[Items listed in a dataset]

....................

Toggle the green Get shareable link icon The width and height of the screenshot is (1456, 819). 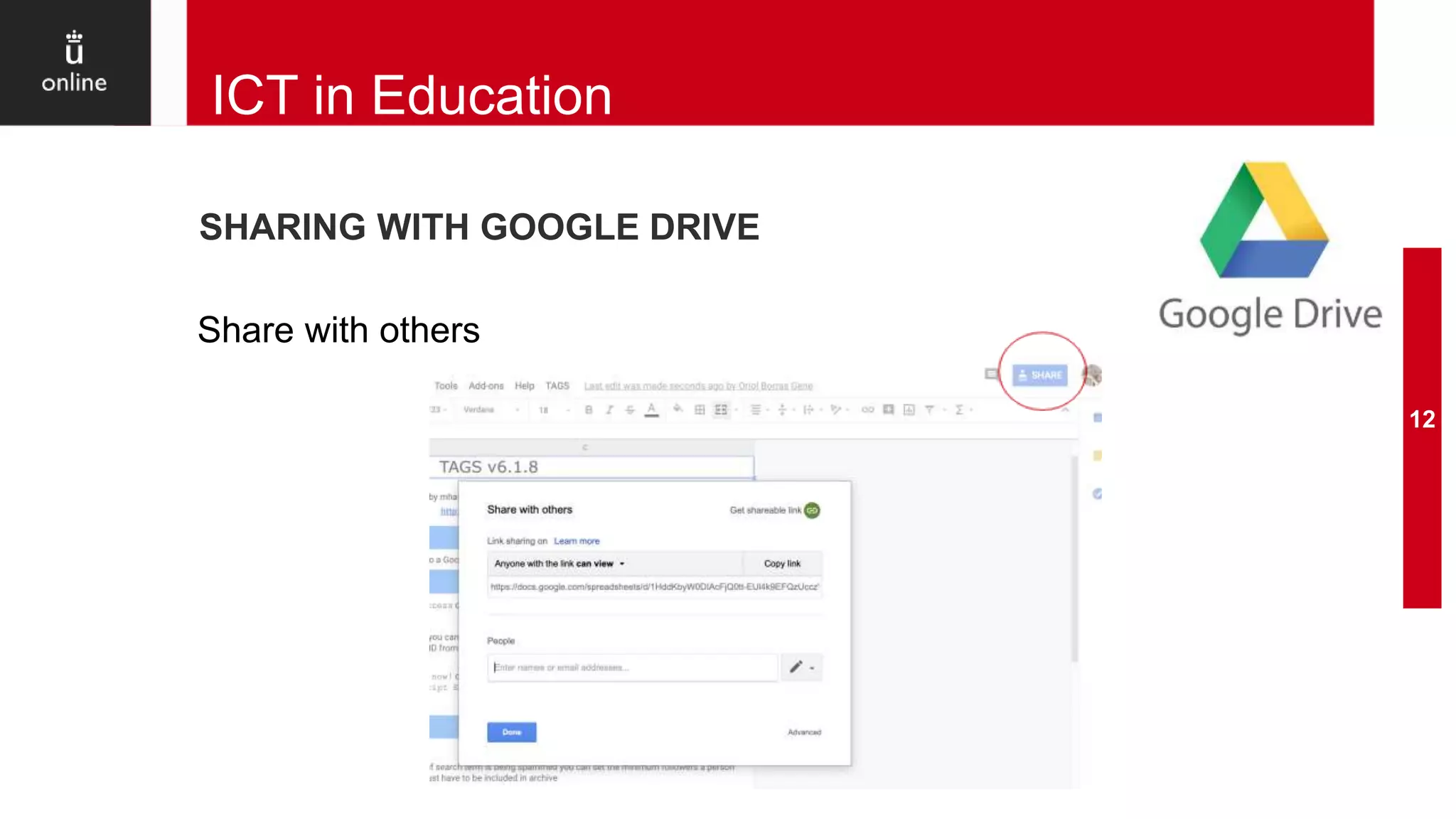point(812,510)
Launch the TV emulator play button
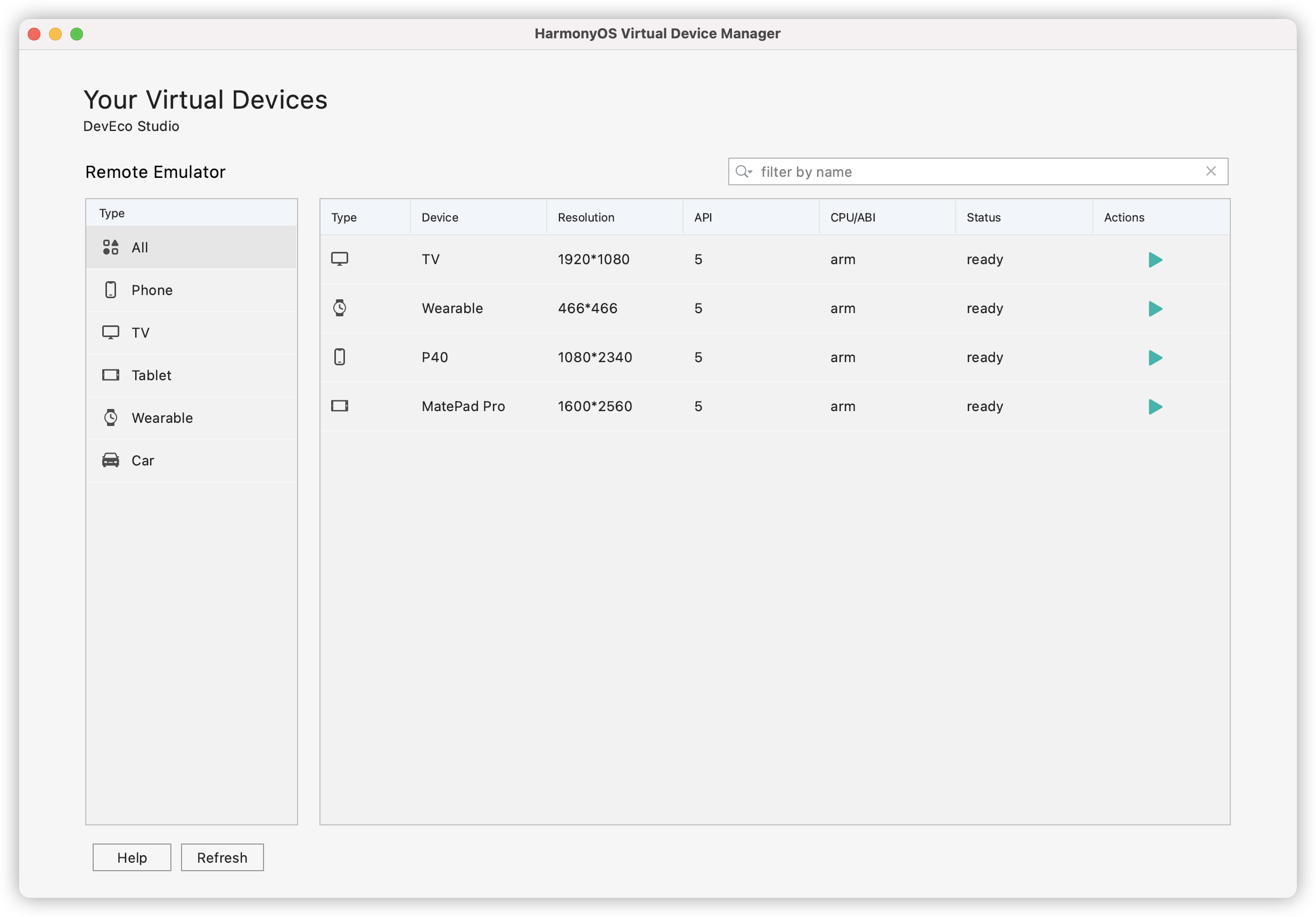 [1154, 260]
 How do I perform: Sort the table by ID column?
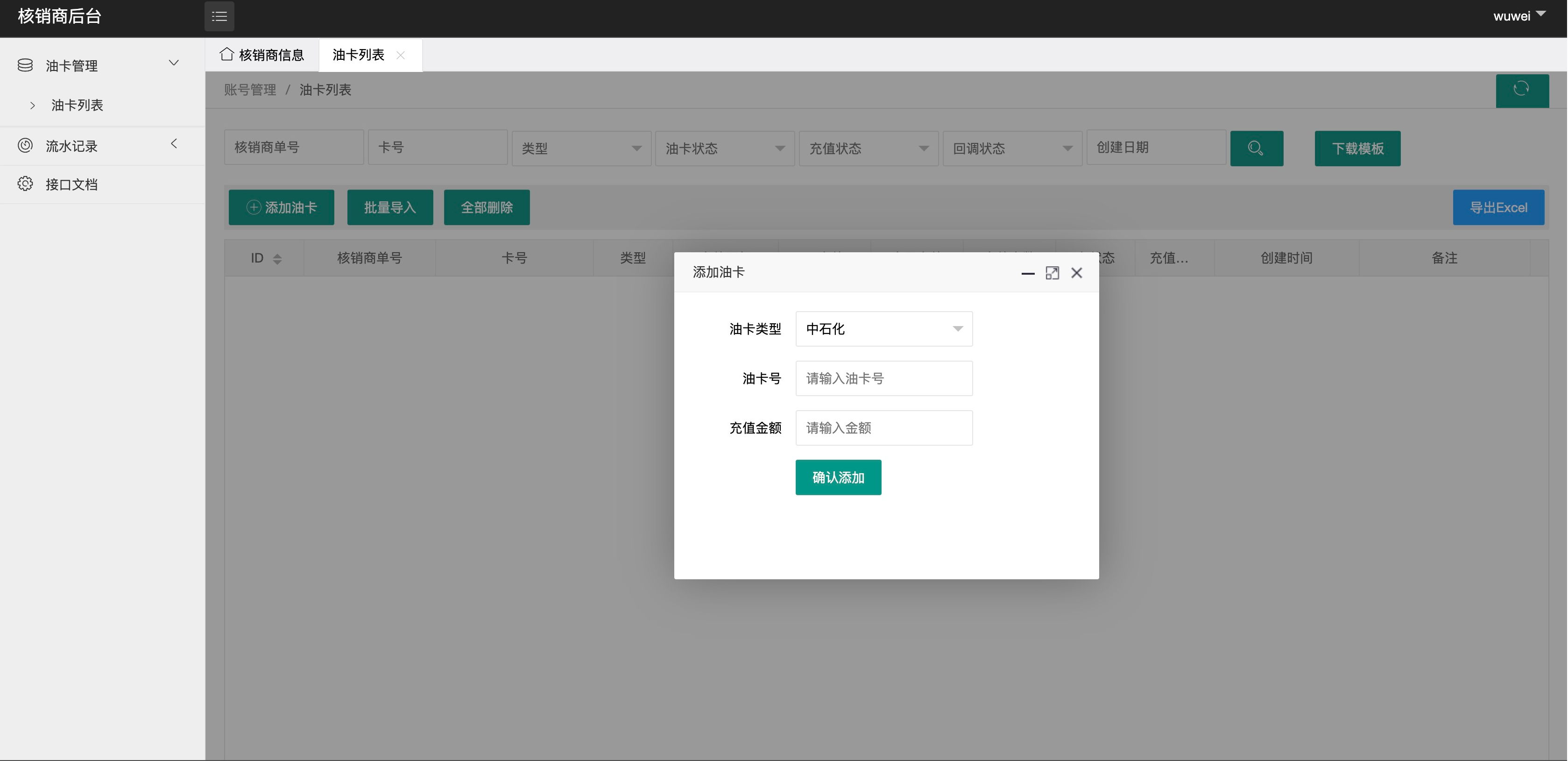(277, 257)
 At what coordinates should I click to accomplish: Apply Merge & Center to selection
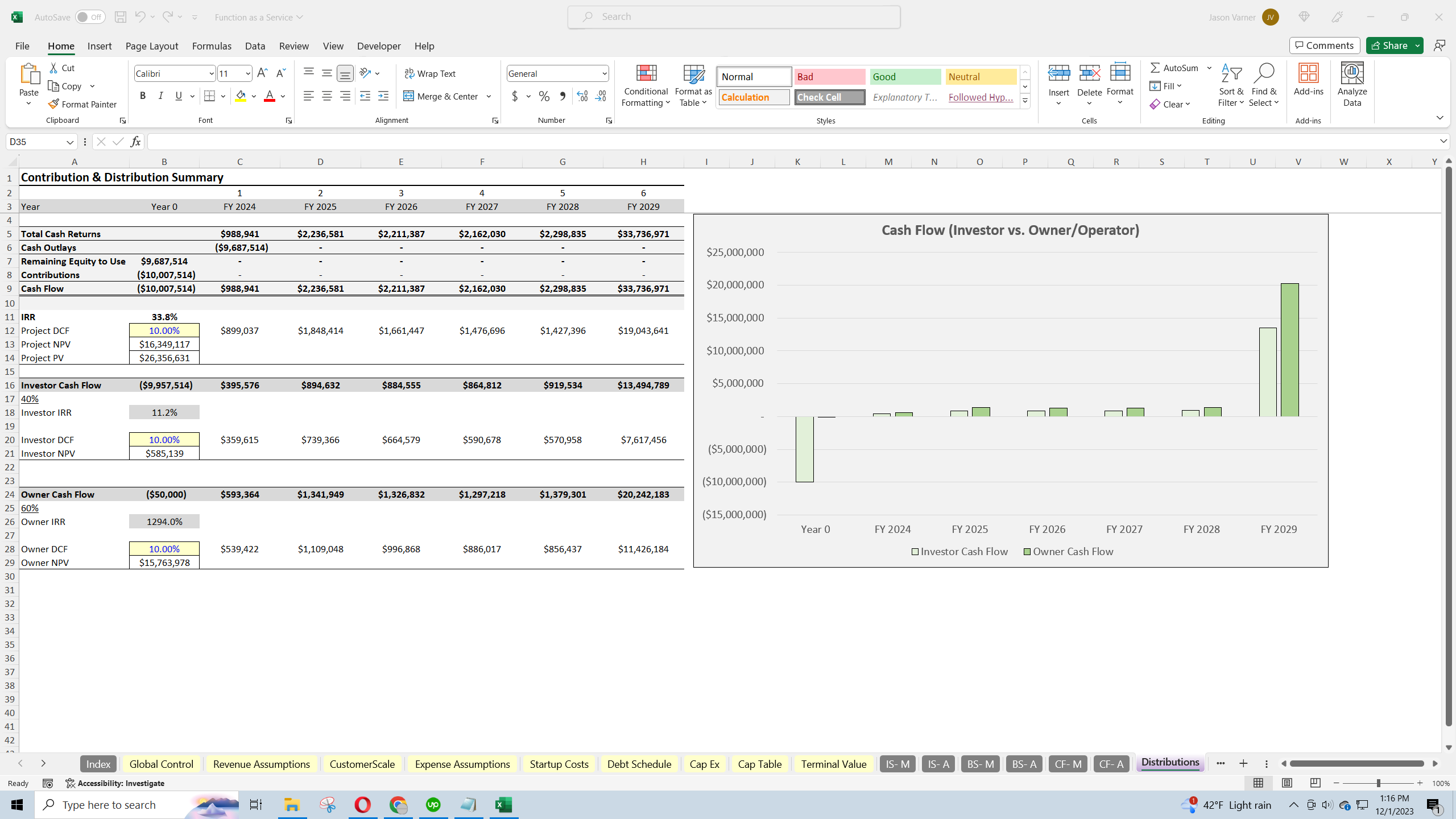(x=442, y=96)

....................

» YOUR TASK: The required answer is every line from the one containing "At what coordinates" through the last line of the entries, restated word for word and with no pictures.

» PROBLEM SOLUTION:
 At what coordinates should I click to accomplish: Apply Merge & Center to selection
(x=442, y=96)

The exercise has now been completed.